But occasionally I'll discover something totally secret and totally great. I've talked before about how some terrible movies have amazing hidden meanings in them that will completely change the way you never, ever rewatch them, but now I'm talking about something more specific: a great performance, by a great actor, hiding in sea of cinematic travesty. These are actors who showed up on an ugly set, read a script written in poop by a deranged monkey, and decided to do a hell of a job anyway.

They never got the recognition they deserved. So today, we salute you, you brave, brave soldiers of cinematic quality.

Kate Beckinsale in Total Recall

The Cinematic War Crime Against Sci-Fi

Let me tell you a story. Once upon a time in the late '80s, a man named Paul Verhoeven had a dream: he wanted to tell an adventure story about a wacky foreigner named Quaid with a broken brain and a robot mask who battles a government conspiracy and saves Mars. The result was the movie Total Recall, and it is mankind's finest achievement aside from Xanax.

Amazing Performances Hiding in Terrible Movies


This happens too. It's a really good movie.

Meanwhile, back in reality: 22 years later, some guy who's name I didn't bother to look up decided to remake that movie, but he cut out literally every element (there's no fucking Mars) except the broken brain. They almost kept the "wacky foreigner" detail by casting Irishman Colin Farrell, but unfortunately they made him do an American accent. In case you don't know this about Farrell, the energy required for him to fake an American accent uses up all his acting points, leaving nothing left.

Did I mention there's no Mars in this movie? Fuck that, you guys.

The Glorious Majesty Buried Within

Kate Beckinsale plays Quaid's "wife," who turns out to be an assassin -- and she fucking crushes it. The only thing that works in this whole movie is the action sequences. And the only reason the action sequences work is because I'm pretty sure Beckinsale was actually trying to kill people.

Amazing Performances Hiding in Terrible Movies

Part of why she's so cool is, aside from the very last scene, she doesn't make any stupid-movie-character mistakes: for example, when the good guys are shooting at her, she takes cover behind her army of robots.

Amazing Performances Hiding in Terrible Movies


Also, she uses her army of robots.

Because this is a movie about fake memories and deception, quite a few characters have alternate identities. Beckinsale changes her attitude and demeanor so much that it's almost like seeing two different actors:

Amazing Performances Hiding in Terrible Movies

For Farrell all they could think to do was give him a goatee, since he either only knows one facial expression or someone off camera is violently electrocuting him every time he lowers his eyebrows.

Data section:

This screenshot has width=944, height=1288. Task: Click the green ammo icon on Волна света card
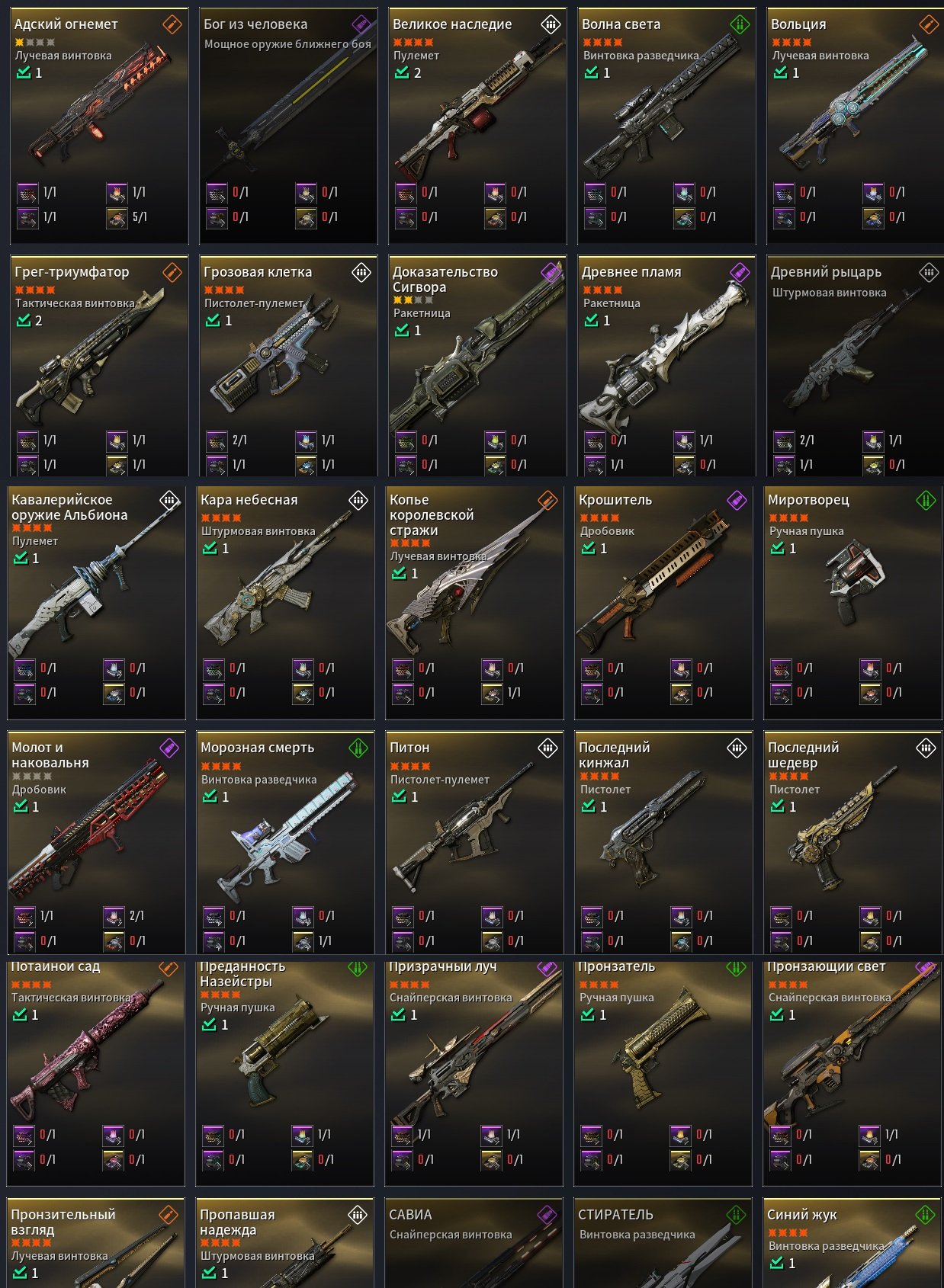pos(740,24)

==

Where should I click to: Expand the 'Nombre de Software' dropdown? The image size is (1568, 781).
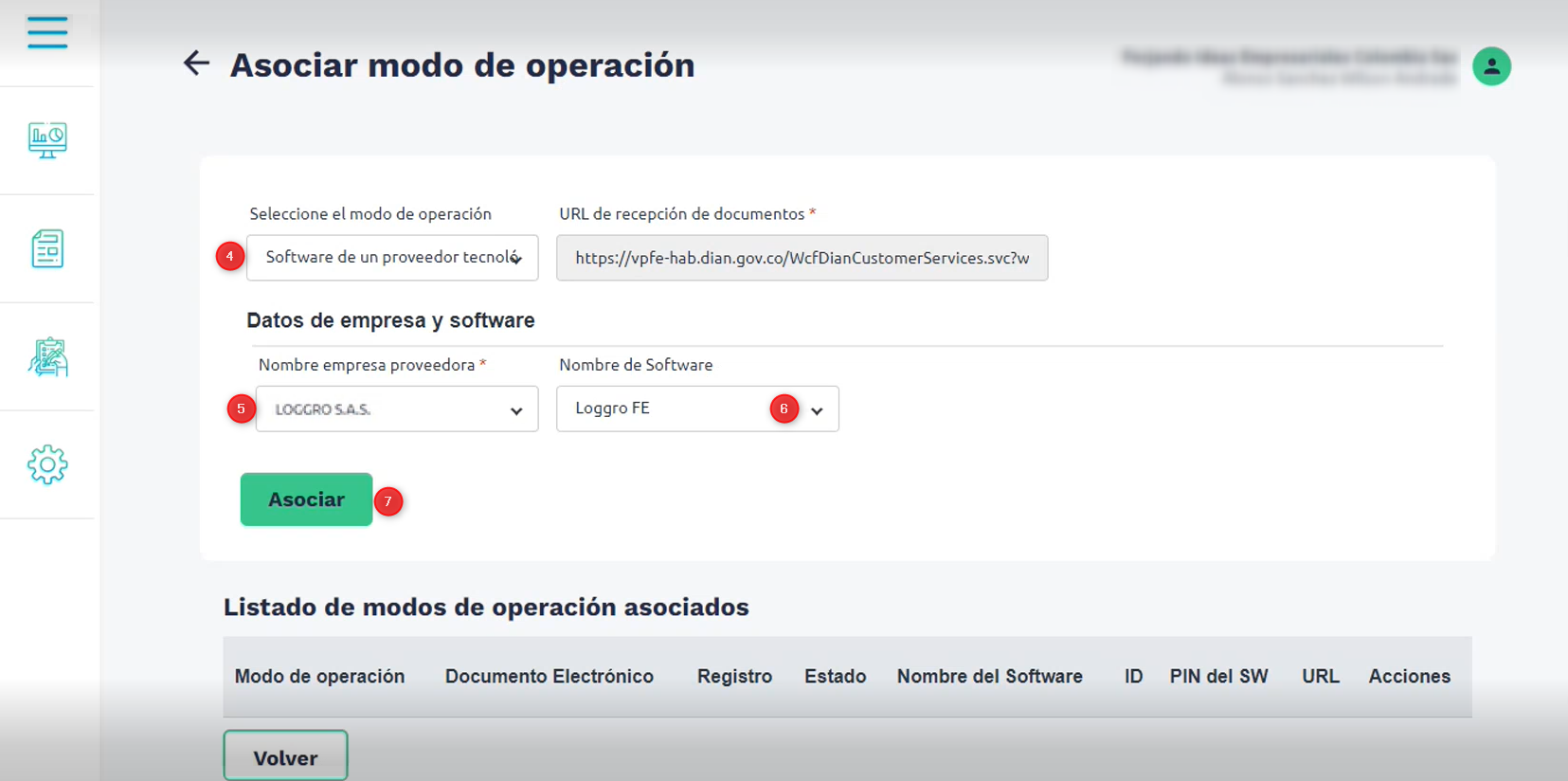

Requests:
**a)** Answer these questions using the article about great performances in terrible movies, one line each:
(i) Who made the original Total Recall in the late '80s?
(ii) Which actor plays Quaid in the remake?
(iii) What does Quaid's "wife" turn out to be?
**b)** From the article about great performances in terrible movies, copy word for word the part that opens with the words containing "The Glorious Majesty" and closes with "behind her army of robots.".
**c)** Continue the article about great performances in terrible movies from its last sentence, keeping the same voice.

Expected answers:
**a)**
(i) Paul Verhoeven
(ii) Colin Farrell
(iii) An assassin

**b)**
The Glorious Majesty Buried Within

Kate Beckinsale plays Quaid's "wife," who turns out to be an assassin -- and she fucking crushes it. The only thing that works in this whole movie is the action sequences. And the only reason the action sequences work is because I'm pretty sure Beckinsale was actually trying to kill people.

Amazing Performances Hiding in Terrible Movies

Part of why she's so cool is, aside from the very last scene, she doesn't make any stupid-movie-character mistakes: for example, when the good guys are shooting at her, she takes cover behind her army of robots.

**c)**
Amazing Performances Hiding in Terrible Movies

Beckinsale carries so much menace in each fight scene that she single-handedly does the job that the writers failed at: she's so cool she'll make you care what happens next. The problem here is that her best scenes aren't available on YouTube, and they don't really hold up when I type them out. Like this one:

BECKINSALE punches SOME GUY in the NECK
BECKINSALE: When you get your breath back, you're going to tell me everything that man said to you, starting from the beginning.
SOME GUY: Who are you?
BECKINSALE: I'm his wife.

Idiotic, right? But it's so goddamn cool the way she does it, and I'm not even sure why, because I'm not very smart or even qualified to have this job writing jokes for you fine people. My point is that Beckinsale injects cocky menace into a boring, cookie-cutter character, and it's allllllllllllmost but not quite worth watching the movie for.

Karl Urban in Priest

The Cinematic Atrocity Against World-Building

Let me tell you another story. In 2014, I spent a solid hour with my head in my hands, staring blankly at the keyboard, trying to think of how I could describe this fucking movie to you. I rewatched Priest last night, and I honestly haven't felt quite right in my heart since.

The basic premise is that vampires are fucking everywhere, and only ninja-priests can save them, and also it's the Old West for some reason but only sometimes, because people also have rocket-powered motorcycles. It's The Searchers with ancient warriors of god and rocket-bikes in the desert. There's a character named Hicks. Now you see the problem, right? Every detail in this movie, taken on its own, is awesome, and yet the movie itself is bad.

But one thing stands out as extra awesome, which is ...

The Glorious Redemption

... Karl Urban, the vampire cowboy.

Amazing Performances Hiding in Terrible Movies


And yet, this movie is bad.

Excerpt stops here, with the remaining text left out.